ま〜、たぶん、これから、打ち上げが成功して無事にドッキングしたなら日本でもニュースとして流されるには違いないとは思うけど… 日本の報道というのは、どうもイビツでやんすな〜。
金環が見られた! 見るコト出来なかった! 的なマトメに終始してるだけで、一向に… 面白みも展望もないのだった。
天体の運行をニュースの筆頭にあげるなら、この民間初の輸送船(無人)も同列で扱って欲しかったし、リングが見えた・見えない… も、確かに大事じゃあるけれどさ、それがもたらした『感触』に触れてくれないのもまた、残念なのだった。
太陽の強烈さ、というのをホントは実感すべきな天体ショーが、この日食だったとボクは思ってるワケだ。

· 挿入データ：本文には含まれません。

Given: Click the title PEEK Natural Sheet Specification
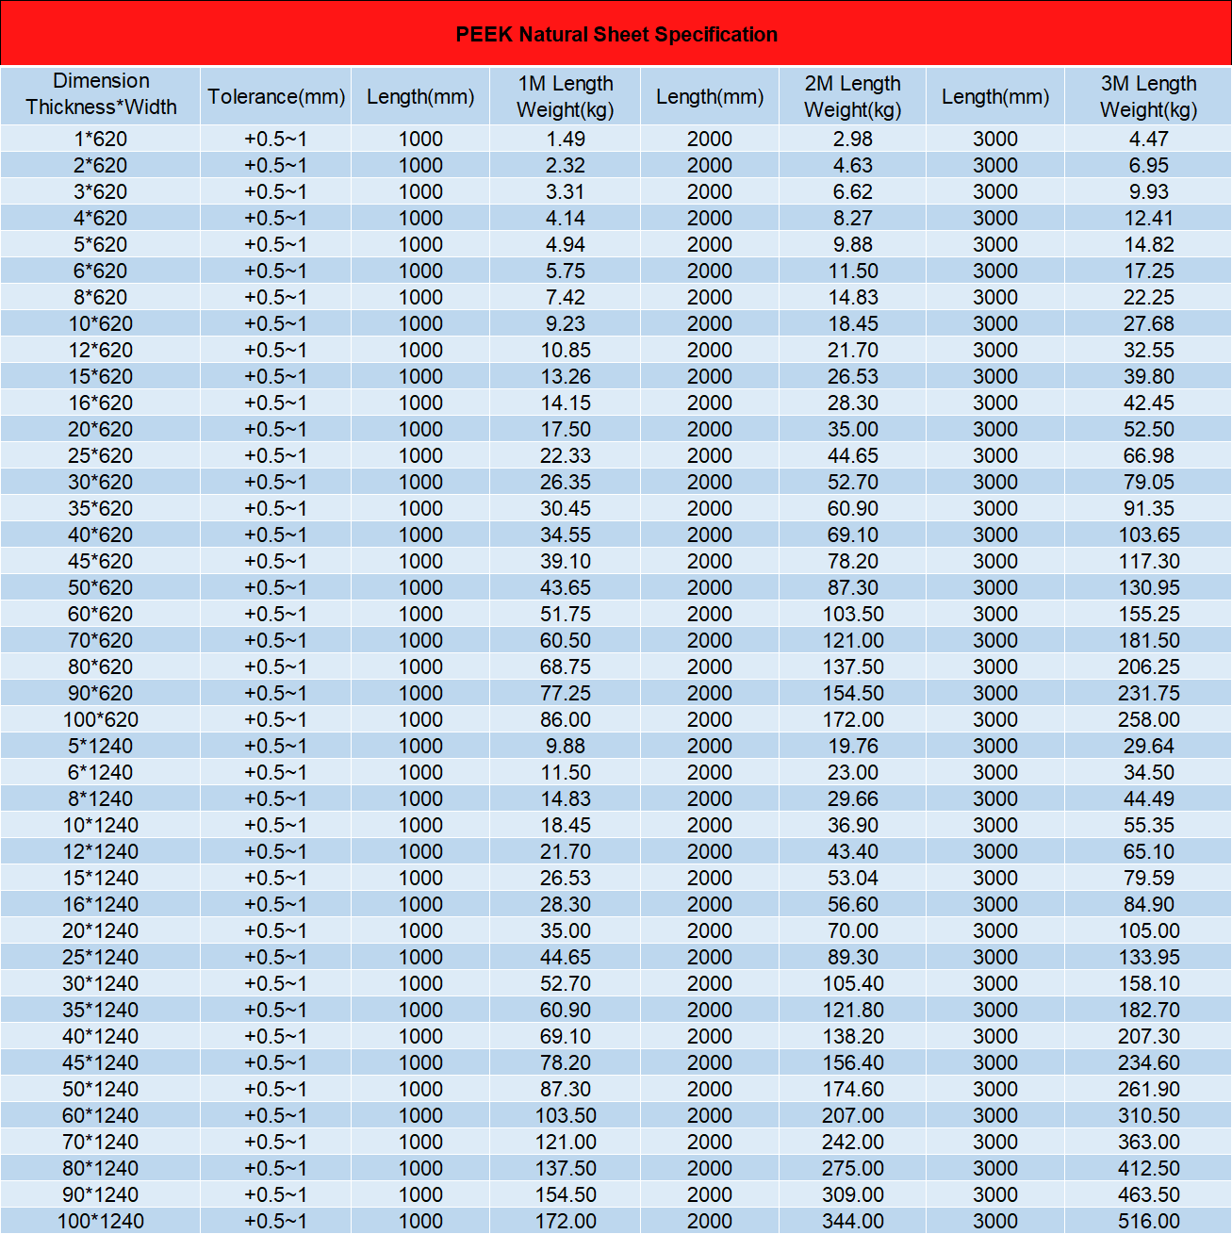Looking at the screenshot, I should pos(616,35).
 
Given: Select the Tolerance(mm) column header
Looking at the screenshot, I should pos(276,96).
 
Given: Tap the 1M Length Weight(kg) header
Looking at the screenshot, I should pos(565,96).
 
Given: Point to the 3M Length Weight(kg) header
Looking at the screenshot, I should pos(1148,96).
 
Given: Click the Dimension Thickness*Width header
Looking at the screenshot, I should pos(101,94).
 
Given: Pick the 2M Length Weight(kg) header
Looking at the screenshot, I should pos(852,96).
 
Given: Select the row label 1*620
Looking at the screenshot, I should pos(101,139).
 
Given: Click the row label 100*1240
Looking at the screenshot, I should pos(101,1221).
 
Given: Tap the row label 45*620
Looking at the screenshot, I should pos(101,561).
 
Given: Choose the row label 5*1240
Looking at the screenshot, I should pos(101,746).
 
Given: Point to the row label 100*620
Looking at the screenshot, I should pos(101,719).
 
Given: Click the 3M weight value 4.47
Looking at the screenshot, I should pos(1148,139).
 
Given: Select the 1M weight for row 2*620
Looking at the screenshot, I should pos(565,165).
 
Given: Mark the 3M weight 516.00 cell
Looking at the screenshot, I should pos(1148,1221).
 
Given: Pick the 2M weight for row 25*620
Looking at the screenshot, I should pos(852,455).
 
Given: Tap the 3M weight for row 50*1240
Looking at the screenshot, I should pos(1148,1089).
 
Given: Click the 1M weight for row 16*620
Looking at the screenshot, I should pos(565,403).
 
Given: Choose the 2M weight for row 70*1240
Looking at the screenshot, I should pos(852,1142).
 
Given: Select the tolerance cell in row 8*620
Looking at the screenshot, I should pos(276,297).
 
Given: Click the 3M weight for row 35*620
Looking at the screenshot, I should pos(1148,508).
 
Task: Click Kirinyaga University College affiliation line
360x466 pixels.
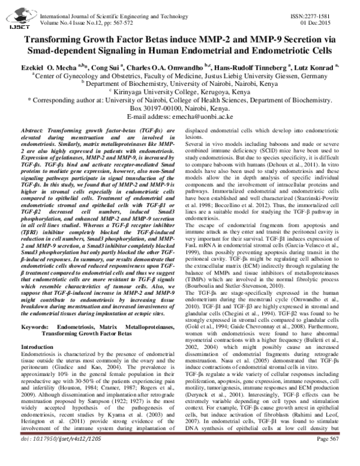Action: coord(180,94)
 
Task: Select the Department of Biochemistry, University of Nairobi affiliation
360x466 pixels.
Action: coord(180,85)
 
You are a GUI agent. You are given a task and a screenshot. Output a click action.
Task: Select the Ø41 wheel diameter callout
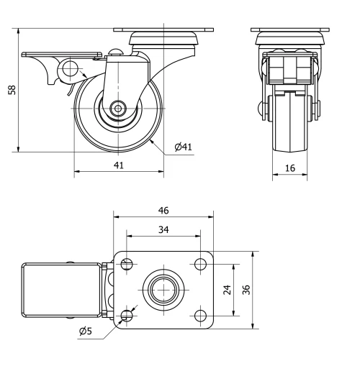pyautogui.click(x=183, y=147)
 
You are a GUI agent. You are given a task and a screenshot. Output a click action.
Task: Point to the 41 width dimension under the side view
pyautogui.click(x=119, y=165)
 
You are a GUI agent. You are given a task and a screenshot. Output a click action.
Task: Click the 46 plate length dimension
pyautogui.click(x=163, y=211)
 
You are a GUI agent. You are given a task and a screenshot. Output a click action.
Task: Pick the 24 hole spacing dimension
pyautogui.click(x=227, y=290)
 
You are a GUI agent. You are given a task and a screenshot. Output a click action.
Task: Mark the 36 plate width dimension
pyautogui.click(x=246, y=290)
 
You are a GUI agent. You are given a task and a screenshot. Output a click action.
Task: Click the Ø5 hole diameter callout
pyautogui.click(x=84, y=331)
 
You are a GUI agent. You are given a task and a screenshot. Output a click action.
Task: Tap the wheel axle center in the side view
pyautogui.click(x=117, y=110)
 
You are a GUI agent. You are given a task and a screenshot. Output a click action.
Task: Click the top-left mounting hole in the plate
pyautogui.click(x=127, y=264)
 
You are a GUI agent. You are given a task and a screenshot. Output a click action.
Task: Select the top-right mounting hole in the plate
pyautogui.click(x=200, y=264)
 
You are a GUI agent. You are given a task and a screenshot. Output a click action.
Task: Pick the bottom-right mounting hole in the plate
pyautogui.click(x=200, y=315)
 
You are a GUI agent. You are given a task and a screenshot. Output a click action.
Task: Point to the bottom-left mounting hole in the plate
pyautogui.click(x=127, y=315)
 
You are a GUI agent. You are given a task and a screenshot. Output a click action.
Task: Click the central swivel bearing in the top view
pyautogui.click(x=163, y=290)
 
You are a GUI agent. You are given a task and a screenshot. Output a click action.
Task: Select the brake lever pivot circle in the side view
pyautogui.click(x=70, y=70)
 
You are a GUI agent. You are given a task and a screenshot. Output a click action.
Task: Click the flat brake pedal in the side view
pyautogui.click(x=62, y=54)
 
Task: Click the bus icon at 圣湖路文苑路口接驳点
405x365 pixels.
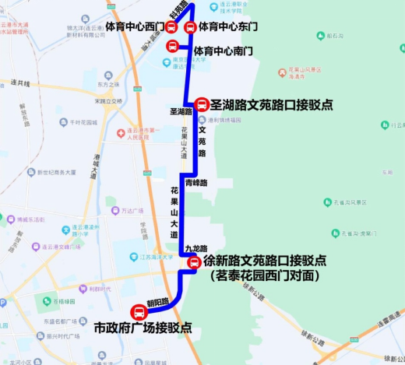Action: (x=200, y=104)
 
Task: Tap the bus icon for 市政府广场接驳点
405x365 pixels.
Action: (x=139, y=313)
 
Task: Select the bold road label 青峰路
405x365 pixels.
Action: (x=196, y=182)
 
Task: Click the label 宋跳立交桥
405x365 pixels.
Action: (x=107, y=101)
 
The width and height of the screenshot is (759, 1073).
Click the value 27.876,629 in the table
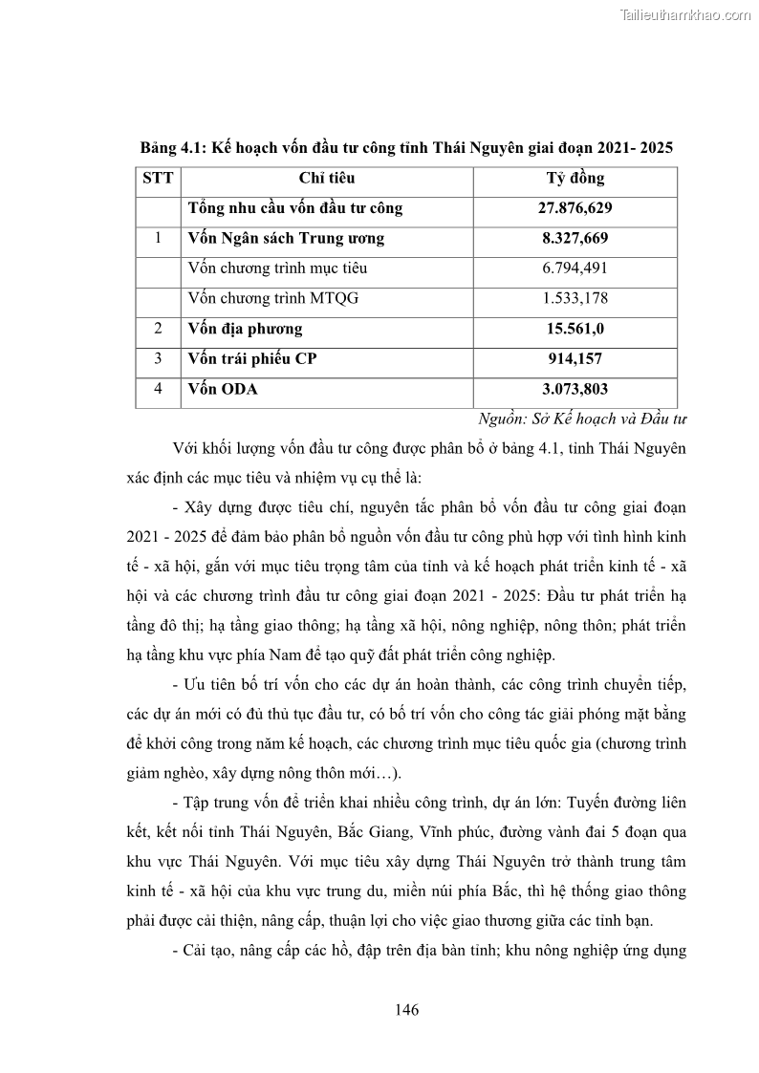tap(575, 208)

今は、立ってる場所の緯度と経度が判れば、こたびの食の最大時間は判る。
岡山の某所に住まうボクの場合は、これが7時34分21秒なのだった。
曇ってダメだろうとの予想に反して、6時頃から日光が目映かったから、外に出た。
リングを見るためのフィルターもメガネも持っちゃいない。
何をしたかったかといえば… 太陽と月と地球の位置がもたらす気温の変化を知覚したかったんだ。
なので、太陽に背を向け、亀のように、小1時間を過ごしたんだ。

食がはじまってスグに、明らかに空気の組成が変わったよ。
気温が下がったという知覚ではなくって、なんか太陽の光のエキスから何かが抜かれちゃってる… みたいな頼りなさを、ボクは背中に感じたな。
あいかわらず、自分の影は小庭(というかミニ菜園)に映じてるんだけども、なんか感触が違うのだ。

Tシャツのコットン地を通して背中や、耳の後ろや、後頭部が、数分前までは感じてたモノの大部分を急に奪われたような感じが、した。
うまく表現出来る言葉がない…。ないけど、何かが顕らかに違う。マチガイなく気温も下がったと思う。
月が太陽をさえぎっただけで、こうも違うんだとハッキリ諭された。
これは、すごっく面白かった。
で、食が最大となる7時34分21秒頃に、手にしたiPhoneで自分の影を撮影した。
太陽、月、地球が、ものすごい速度で移動してるのを背に感じつつ、だよ。
この感覚ですわな。
リングがど〜たらは… どうでもよいワケでもないけど、"見た"ってコトではなくって、皮膚の感覚として、地球人たるコトを感じたかったのだわさ。
あえて直視しないことでボクは、太陽系を背中に感じたんだ、と思う。
ちょっと大袈裟ですけどね。
……………
バカな話だけど…、地球を滅ぼすには巨大なダンボール紙1つあればイイのではないかしら。
実に安上がり。
丸くカットした、月くらいな大きさのダンボールを宇宙空間に置けばいいのだ。
小さなエンジンを付けて、太陽と地球の間で、昨日の月と同様な位置を保持させればいい。
たちまち、地球は気温がさがって、我が菜園のトウモロコシもトマトもグッタリだぞ。